» TEXT PASSAGE
* Start *
Jeff Corn
Jeff Corn

Reputation: 1

XML SQL Optimization needed

Hi I been trying to insert into two tables (groups and fields) from XML in SQL. But the solution either doesn't fix my problem or performance is slow as Groups and Fields can number in hundreds of thousands.

A sample of the XML:

<?xml version="1.0" encoding="utf-16"?>
<FB_Flow
    xmlns:xsi="http://www.w3.org/2001/XMLSchema-instance"
    xmlns:xsd="http://www.w3.org/2001/XMLSchema" id="1">
    <groups>
        <FB_FlowGroup counter="1125" position="2" positionparent="0" id="0">
            <fields>
                <FB_FlowField>
                    <value>TEST1</value>
                    <counter>111</counter>
                    <lineposition>1</lineposition>
                </FB_FlowField>
                <FB_FlowField>
                    <value>TEST2</value>
                    <counter>222</counter>
                    <lineposition>2</lineposition>
                    <groupid>0</groupid>
                </FB_FlowField>
                <FB_FlowField>
                    <value>TEST3</value>
                    <counter>333</counter>
                    <lineposition>3</lineposition>
                </FB_FlowField>
            </fields>
        </FB_FlowGroup>
        <FB_FlowGroup counter="1126" position="3" positionparent="2" id="0">
            <fields>
                <FB_FlowField>
                    <value>TEST1</value>
                    <counter>18</counter>
                    <lineposition>1</lineposition>
                </FB_FlowField>
            </fields>
        </FB_FlowGroup>     
    </groups>
</FB_Flow> 

The first part works fine (To get a list of all groups)
* End *
» DATA RECORDS
* Start *
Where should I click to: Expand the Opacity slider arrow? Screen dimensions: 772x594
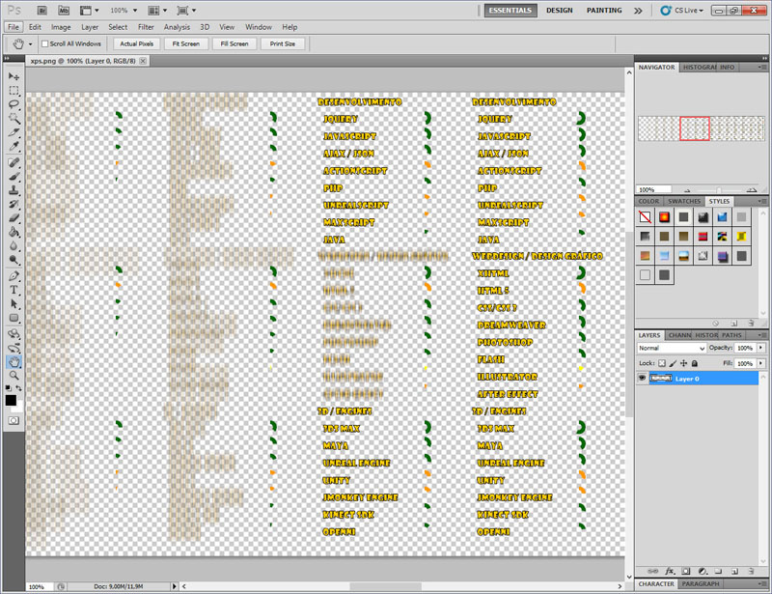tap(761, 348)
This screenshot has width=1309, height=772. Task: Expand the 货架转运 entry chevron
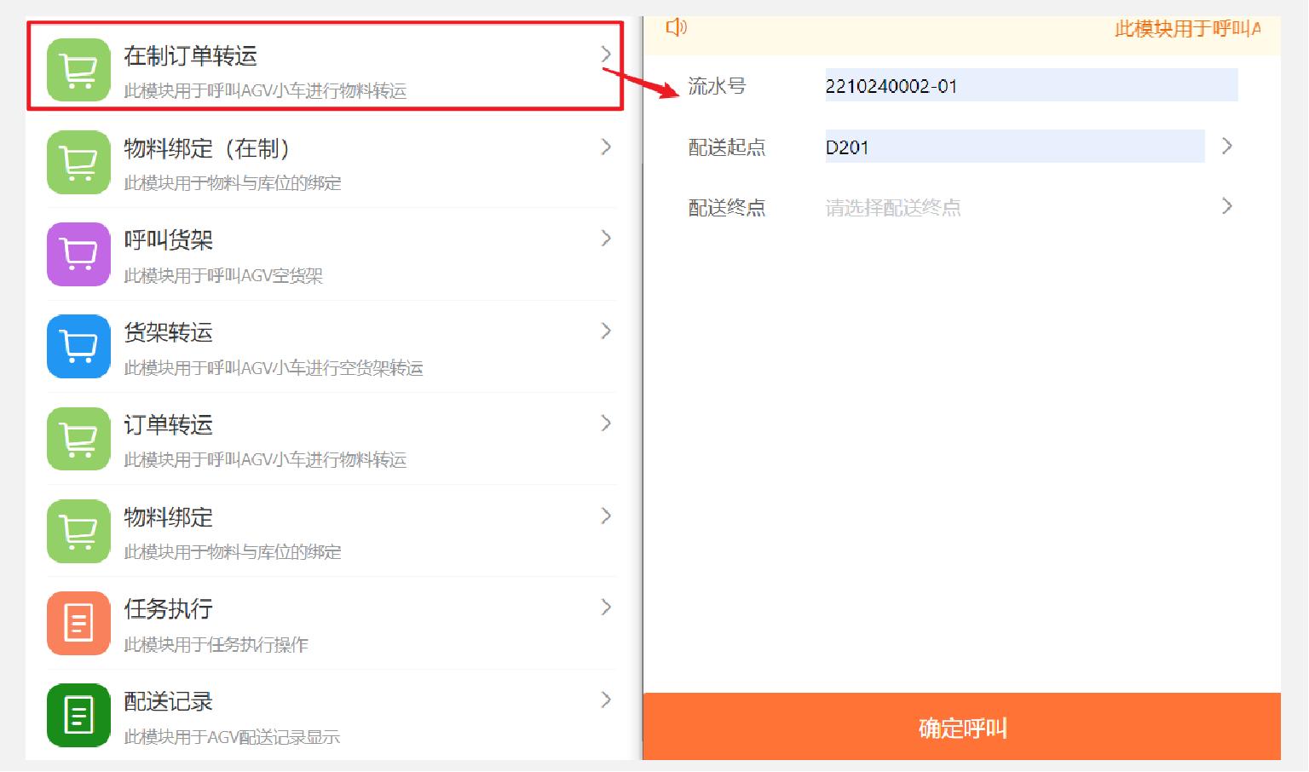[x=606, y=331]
* End *
* Start *
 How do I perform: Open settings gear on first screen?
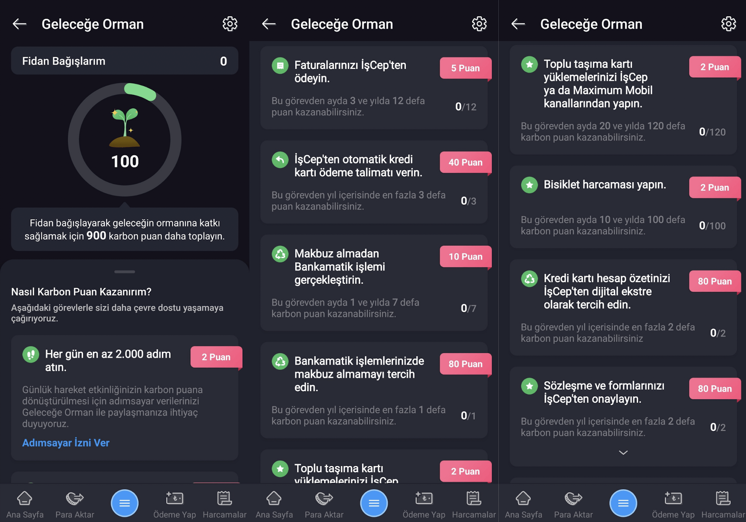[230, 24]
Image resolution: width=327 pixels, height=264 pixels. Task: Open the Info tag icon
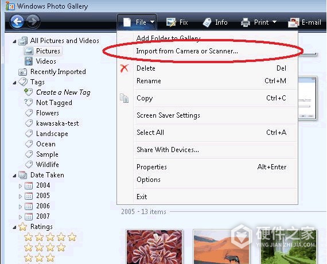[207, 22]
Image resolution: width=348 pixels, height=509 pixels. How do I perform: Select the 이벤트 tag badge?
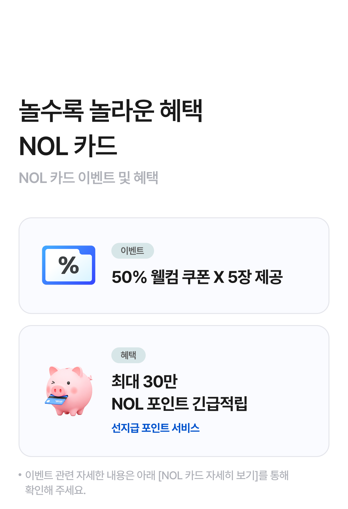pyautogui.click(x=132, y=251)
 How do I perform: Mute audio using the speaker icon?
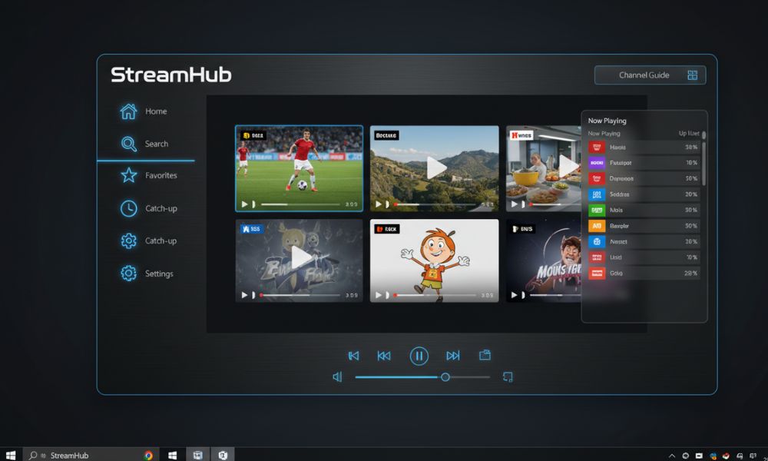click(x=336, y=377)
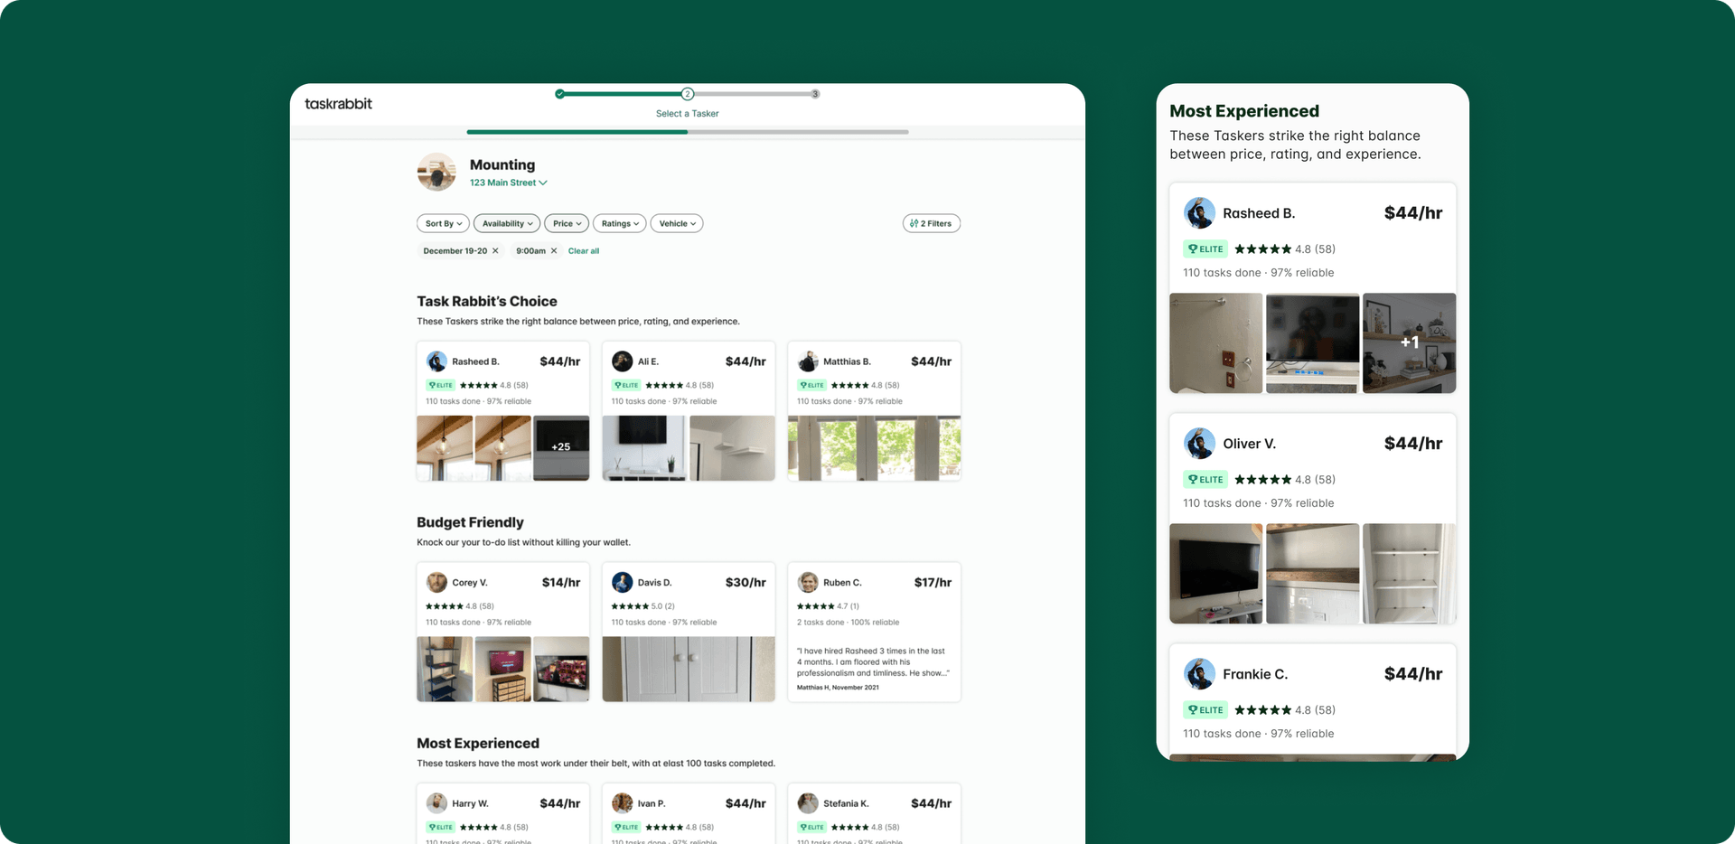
* End *
* Start *
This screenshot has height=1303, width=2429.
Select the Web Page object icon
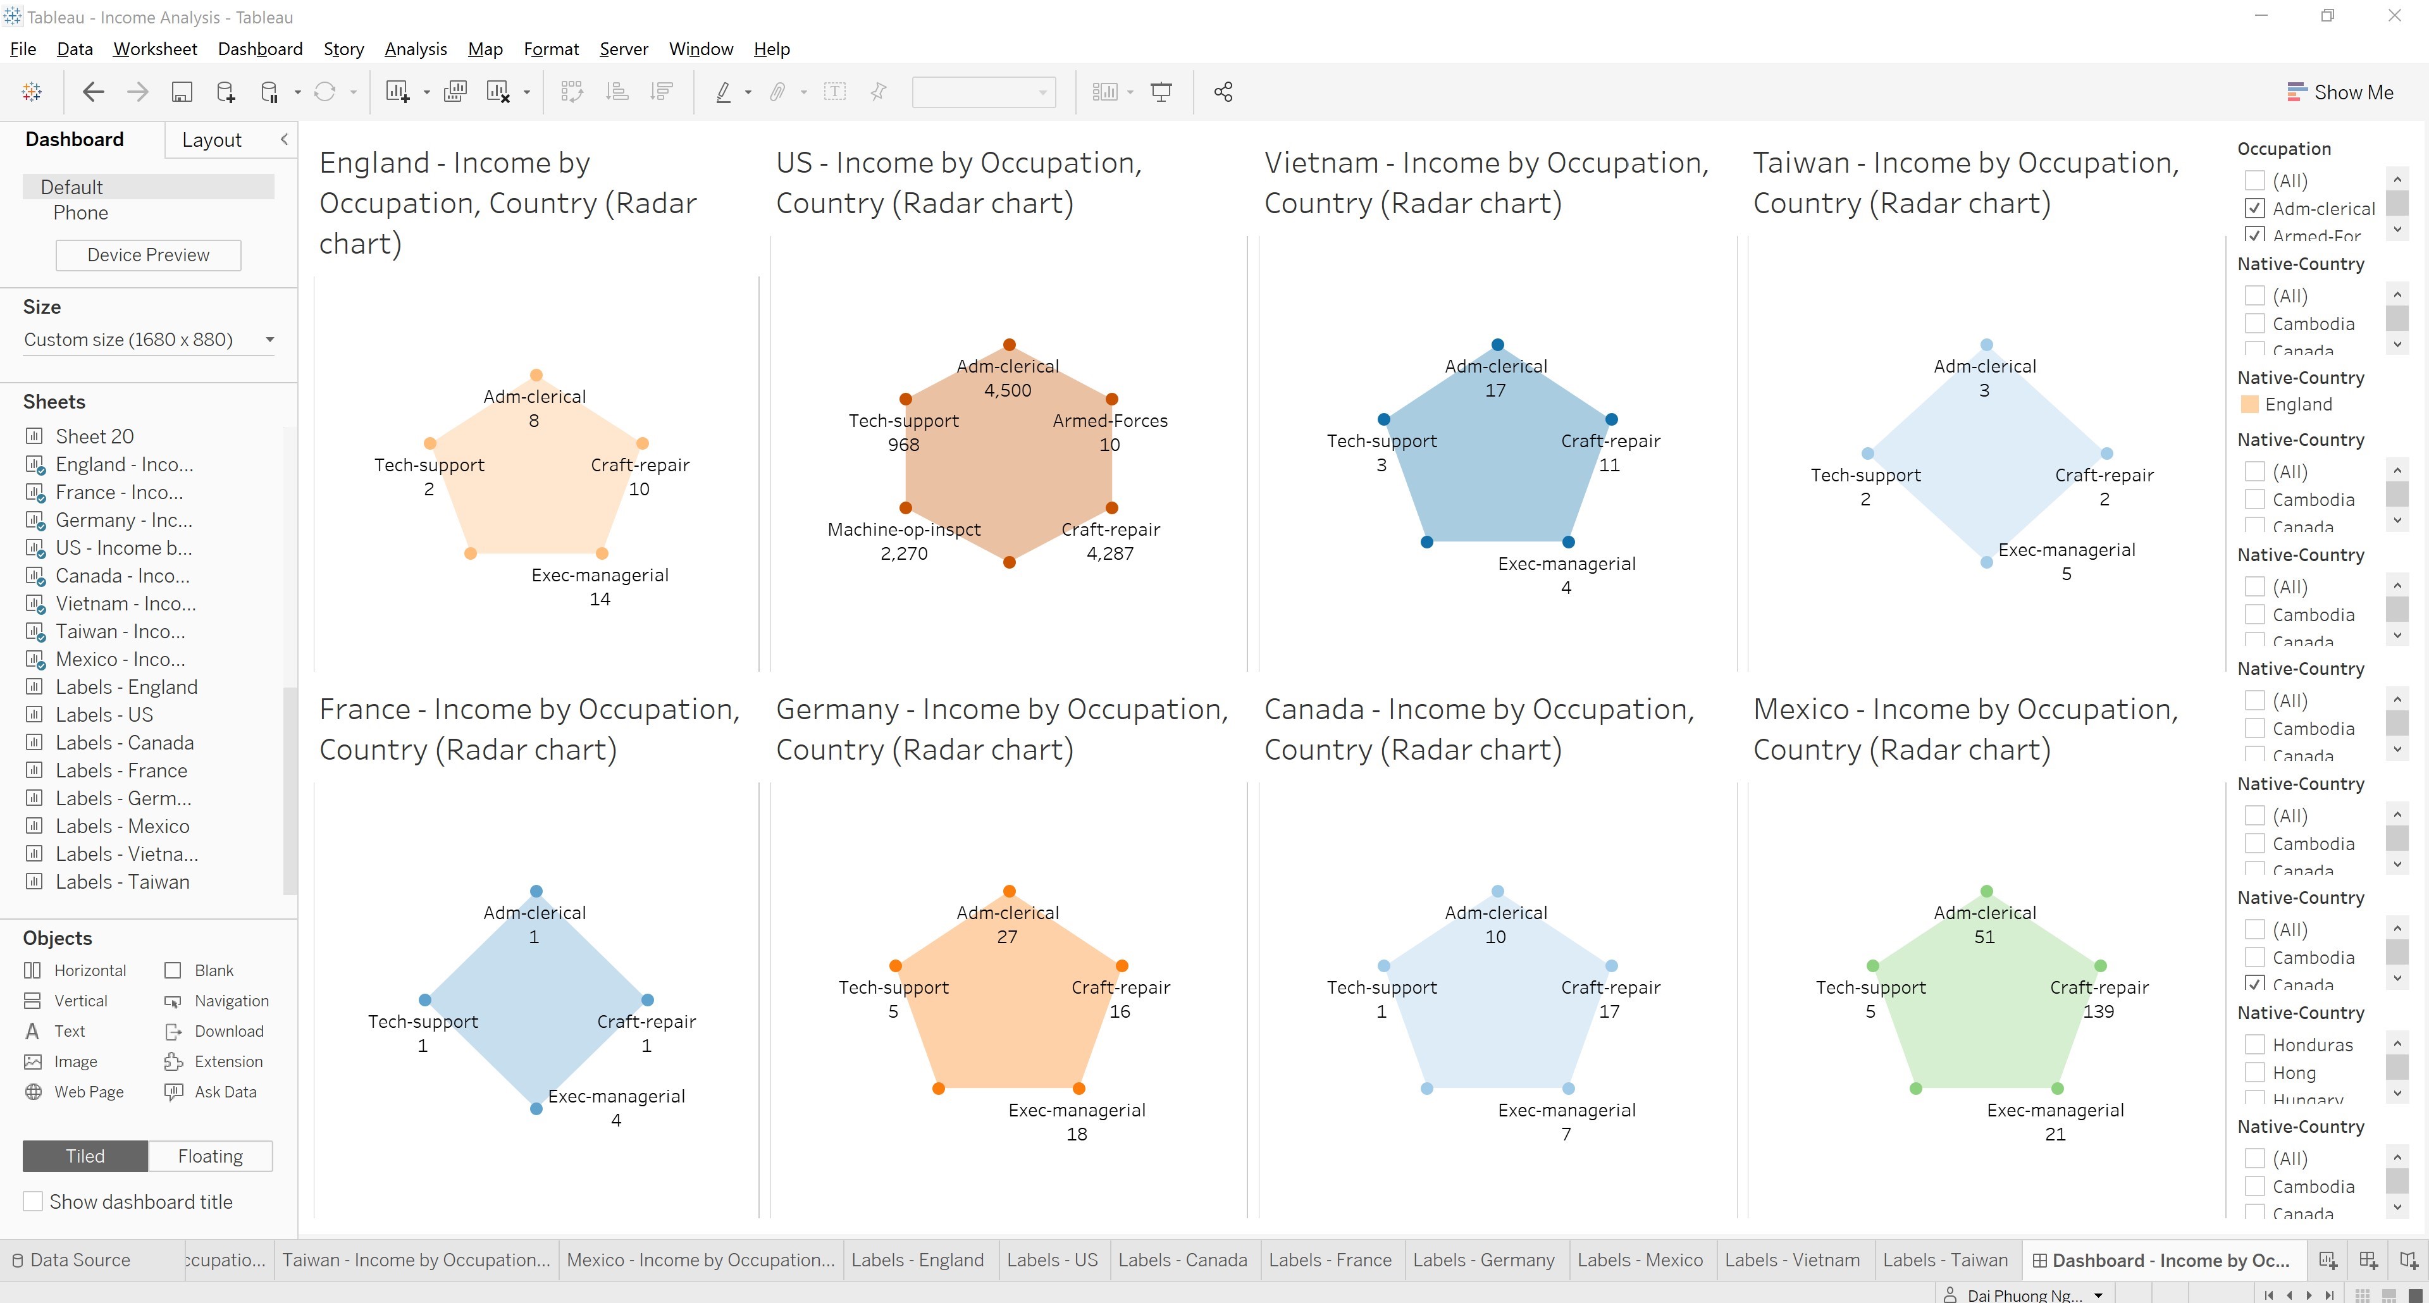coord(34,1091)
* End *
» AIM
Continue the forum post about inserting XML groups and fields into SQL tables, picking up after its final sentence. The records play no part in what comes next.

» SOLVED EXERCISE
   insert into @Groups (intGroupCounter,intGroupPosition,intGroupPositionParent)
   SELECT
        gcounter = Groups.value('@counter[1]', 'int'),
        gposition = Groups.value('@position[1]', 'int'),
        gpositionparent = Groups.value('@positionparent[1]', 'int')
FROM
        @FlowXML.nodes('/FB_Flow/groups/FB_FlowGroup') AS XTbl(Groups)

This second part fails for the most part (To get all fields with the parent group position):

   insert into @Fields (intGroupPosition,vFieldValue,intFieldCounter,intFieldPosition)
       SELECT
        gposition = XTbl.Groups.value('@position', 'int'),
        fValue = XTbl2.Fields.value('value[1]', 'varchar(max)'),
        fcounter = XTbl2.Fields.value('counter[1]', 'int'),
        fposition = XTbl2.Fields.value('lineposition[1]', 'int')
FROM
        @FlowXML.nodes('/FB_Flow/groups/FB_FlowGroup') AS XTbl(Groups)
cross APPLY
    Groups.nodes('fields/FB_FlowField') AS XTbl2(Fields)

I have been getting around this by using a cursor and selecting the group by the position attribute but the performance is very poor.

   DECLARE @GroupCounter int,
            @GroupPosition int,
            @GroupPositionParent int,
            @GroupID int
            
   DECLARE @Groups table
   (
        intGroupCounter int not null,
        intGroupPosition int not null,
        intGroupPositionParent int null default 0
   )
            
   insert into @Groups (intGroupCounter,intGroupPosition,intGroupPositionParent)
   SELECT
        gcounter = Groups.value('@counter[1]', 'int'),
        gposition = Groups.value('@position[1]', 'int'),
        gpositionparent = Groups.value('@positionparent[1]', 'int')
FROM
        @FlowXML.nodes('/FB_Flow/groups/FB_FlowGroup') AS XTbl(Groups)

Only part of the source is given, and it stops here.